**What is required**
No picture belongs in the answer, which must hold exactly the lines from the one with "Task: Select the Applied send icon showing 2" through the final line below.

Saved data entries:
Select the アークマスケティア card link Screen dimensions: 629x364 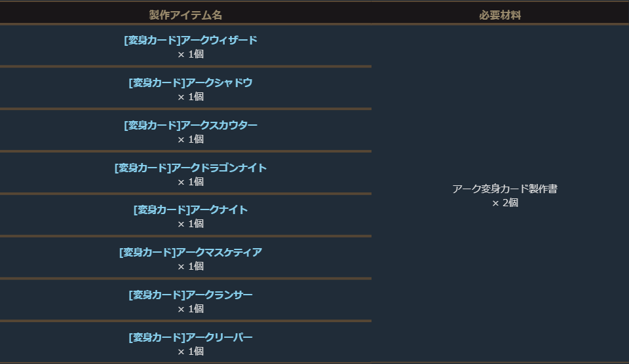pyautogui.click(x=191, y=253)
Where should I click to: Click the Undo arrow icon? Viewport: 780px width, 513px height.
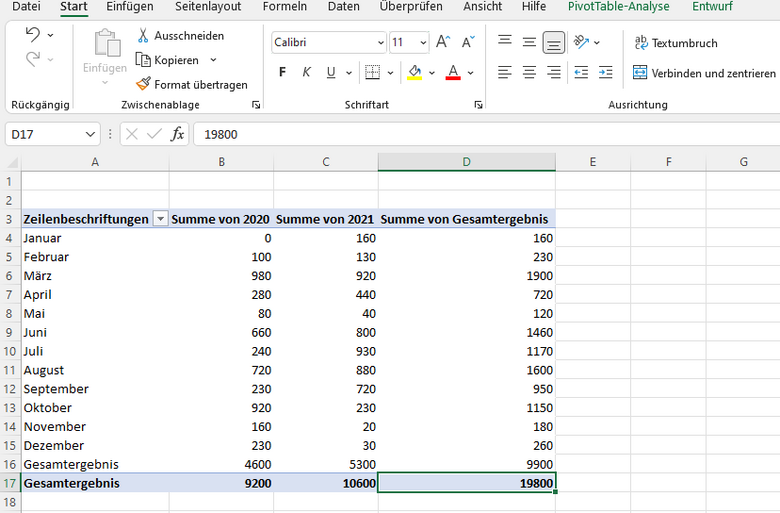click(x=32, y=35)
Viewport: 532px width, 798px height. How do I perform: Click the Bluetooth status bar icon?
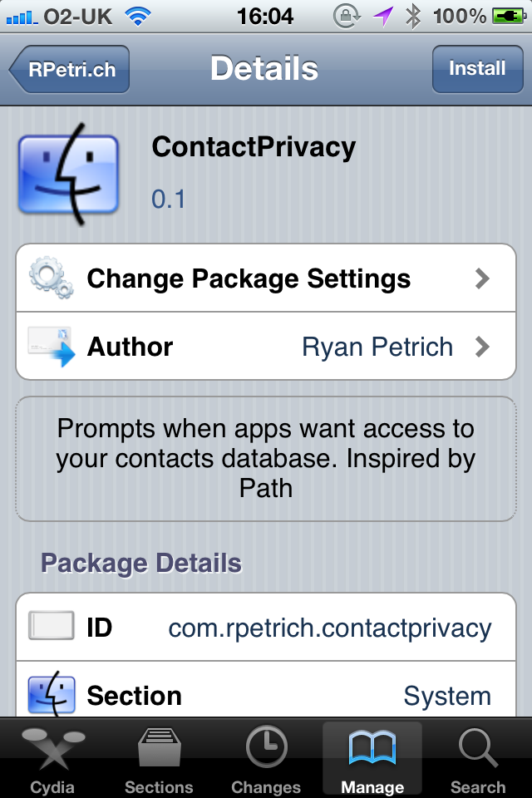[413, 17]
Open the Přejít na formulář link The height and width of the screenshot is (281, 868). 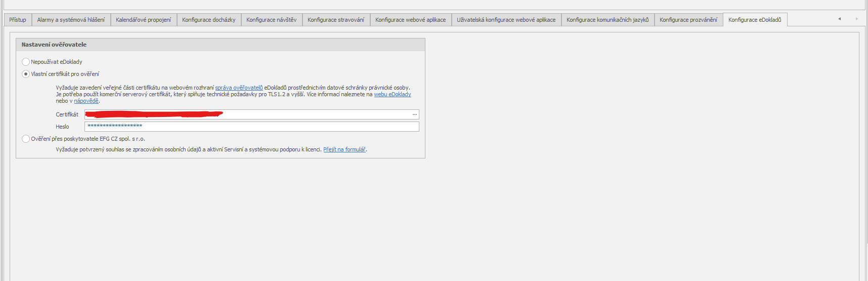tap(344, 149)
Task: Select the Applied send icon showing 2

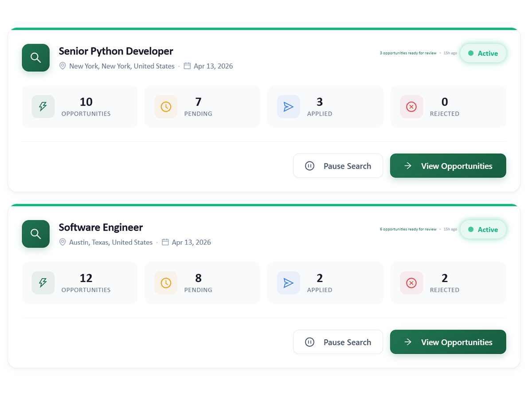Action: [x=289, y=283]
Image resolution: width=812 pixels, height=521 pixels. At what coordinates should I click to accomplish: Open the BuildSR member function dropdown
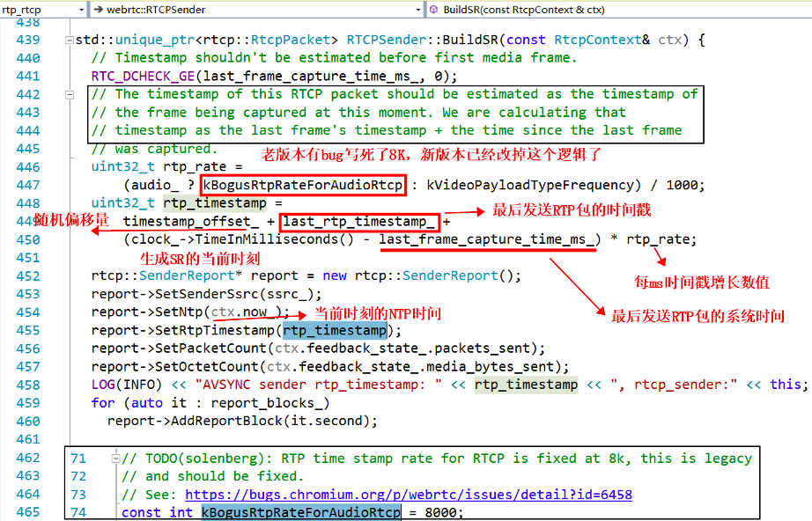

**Written reply**
Task: Select the Applied send icon showing 2

Action: [x=289, y=283]
Image resolution: width=812 pixels, height=521 pixels. At what coordinates should I click to accomplish: Open the BuildSR member function dropdown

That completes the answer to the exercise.